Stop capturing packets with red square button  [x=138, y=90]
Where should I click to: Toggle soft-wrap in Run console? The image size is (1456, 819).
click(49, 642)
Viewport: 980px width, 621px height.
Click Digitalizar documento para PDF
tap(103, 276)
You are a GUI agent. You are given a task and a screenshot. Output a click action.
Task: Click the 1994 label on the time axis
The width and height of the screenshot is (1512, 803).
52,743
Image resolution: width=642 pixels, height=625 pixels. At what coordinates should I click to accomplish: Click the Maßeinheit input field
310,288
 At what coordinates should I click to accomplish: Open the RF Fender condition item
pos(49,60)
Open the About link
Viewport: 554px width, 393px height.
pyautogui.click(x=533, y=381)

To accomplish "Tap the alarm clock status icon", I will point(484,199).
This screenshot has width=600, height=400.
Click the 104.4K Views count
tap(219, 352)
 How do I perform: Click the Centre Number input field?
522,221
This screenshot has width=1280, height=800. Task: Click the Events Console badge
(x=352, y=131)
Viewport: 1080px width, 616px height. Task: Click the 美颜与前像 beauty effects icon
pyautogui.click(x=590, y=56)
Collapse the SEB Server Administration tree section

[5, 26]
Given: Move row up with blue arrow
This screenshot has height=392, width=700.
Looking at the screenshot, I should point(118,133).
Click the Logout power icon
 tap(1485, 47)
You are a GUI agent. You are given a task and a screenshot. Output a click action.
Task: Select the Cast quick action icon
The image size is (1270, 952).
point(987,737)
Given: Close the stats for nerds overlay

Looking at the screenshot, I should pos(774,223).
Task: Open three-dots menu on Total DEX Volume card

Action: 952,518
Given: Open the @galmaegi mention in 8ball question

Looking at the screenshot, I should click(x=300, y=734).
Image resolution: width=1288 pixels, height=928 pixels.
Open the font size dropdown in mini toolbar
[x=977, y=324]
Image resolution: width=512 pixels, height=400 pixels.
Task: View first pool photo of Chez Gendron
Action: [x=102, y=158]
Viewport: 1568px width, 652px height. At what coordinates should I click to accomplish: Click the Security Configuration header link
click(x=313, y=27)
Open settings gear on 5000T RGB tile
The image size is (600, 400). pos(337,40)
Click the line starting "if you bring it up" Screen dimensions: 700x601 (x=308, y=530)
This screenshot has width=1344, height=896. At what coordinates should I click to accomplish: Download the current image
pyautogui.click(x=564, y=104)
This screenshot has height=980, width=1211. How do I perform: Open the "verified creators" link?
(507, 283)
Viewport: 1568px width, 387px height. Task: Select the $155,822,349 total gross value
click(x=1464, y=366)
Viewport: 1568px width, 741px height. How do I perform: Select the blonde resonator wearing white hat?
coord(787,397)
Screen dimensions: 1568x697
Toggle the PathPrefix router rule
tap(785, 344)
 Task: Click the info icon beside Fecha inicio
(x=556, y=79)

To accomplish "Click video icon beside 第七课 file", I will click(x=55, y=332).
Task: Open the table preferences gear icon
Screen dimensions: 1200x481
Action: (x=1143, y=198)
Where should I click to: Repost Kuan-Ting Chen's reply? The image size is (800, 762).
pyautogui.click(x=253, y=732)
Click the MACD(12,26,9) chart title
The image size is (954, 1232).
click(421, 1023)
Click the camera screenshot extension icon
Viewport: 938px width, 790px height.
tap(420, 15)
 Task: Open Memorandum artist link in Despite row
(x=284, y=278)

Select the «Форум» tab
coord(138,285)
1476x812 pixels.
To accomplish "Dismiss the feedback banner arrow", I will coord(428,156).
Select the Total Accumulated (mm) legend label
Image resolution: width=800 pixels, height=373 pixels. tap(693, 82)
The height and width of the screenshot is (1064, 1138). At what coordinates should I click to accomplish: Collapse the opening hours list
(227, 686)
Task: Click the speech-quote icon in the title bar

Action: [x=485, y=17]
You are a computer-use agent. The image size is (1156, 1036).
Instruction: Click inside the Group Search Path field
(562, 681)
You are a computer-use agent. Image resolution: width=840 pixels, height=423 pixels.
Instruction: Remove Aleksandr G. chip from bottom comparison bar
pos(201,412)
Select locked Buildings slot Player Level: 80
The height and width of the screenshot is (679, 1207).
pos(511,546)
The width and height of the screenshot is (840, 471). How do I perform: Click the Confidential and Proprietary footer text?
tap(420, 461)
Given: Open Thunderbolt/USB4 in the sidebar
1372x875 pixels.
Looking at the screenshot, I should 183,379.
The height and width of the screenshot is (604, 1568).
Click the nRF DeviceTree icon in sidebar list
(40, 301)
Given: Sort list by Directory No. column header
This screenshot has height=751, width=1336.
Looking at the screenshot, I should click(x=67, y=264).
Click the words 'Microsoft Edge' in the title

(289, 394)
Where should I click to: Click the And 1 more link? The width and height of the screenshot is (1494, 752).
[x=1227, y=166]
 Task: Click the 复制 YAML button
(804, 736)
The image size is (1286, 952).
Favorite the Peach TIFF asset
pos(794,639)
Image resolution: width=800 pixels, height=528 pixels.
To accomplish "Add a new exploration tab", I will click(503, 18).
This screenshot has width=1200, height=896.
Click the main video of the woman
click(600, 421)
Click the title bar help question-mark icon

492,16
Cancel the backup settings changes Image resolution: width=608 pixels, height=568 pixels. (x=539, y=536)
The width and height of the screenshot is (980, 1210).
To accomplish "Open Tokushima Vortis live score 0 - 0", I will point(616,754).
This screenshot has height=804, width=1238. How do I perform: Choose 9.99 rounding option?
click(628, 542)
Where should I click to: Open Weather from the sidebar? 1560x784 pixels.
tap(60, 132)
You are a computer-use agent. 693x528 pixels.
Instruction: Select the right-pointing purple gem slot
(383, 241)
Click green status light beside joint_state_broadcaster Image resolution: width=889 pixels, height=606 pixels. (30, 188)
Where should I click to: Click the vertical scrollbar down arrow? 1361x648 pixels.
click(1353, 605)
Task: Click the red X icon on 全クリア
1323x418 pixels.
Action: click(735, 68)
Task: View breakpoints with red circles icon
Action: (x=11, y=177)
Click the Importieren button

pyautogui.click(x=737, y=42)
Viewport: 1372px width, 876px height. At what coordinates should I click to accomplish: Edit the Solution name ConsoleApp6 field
________________________
Please give the number of lines in the material that contain the string "with", where case counts.

3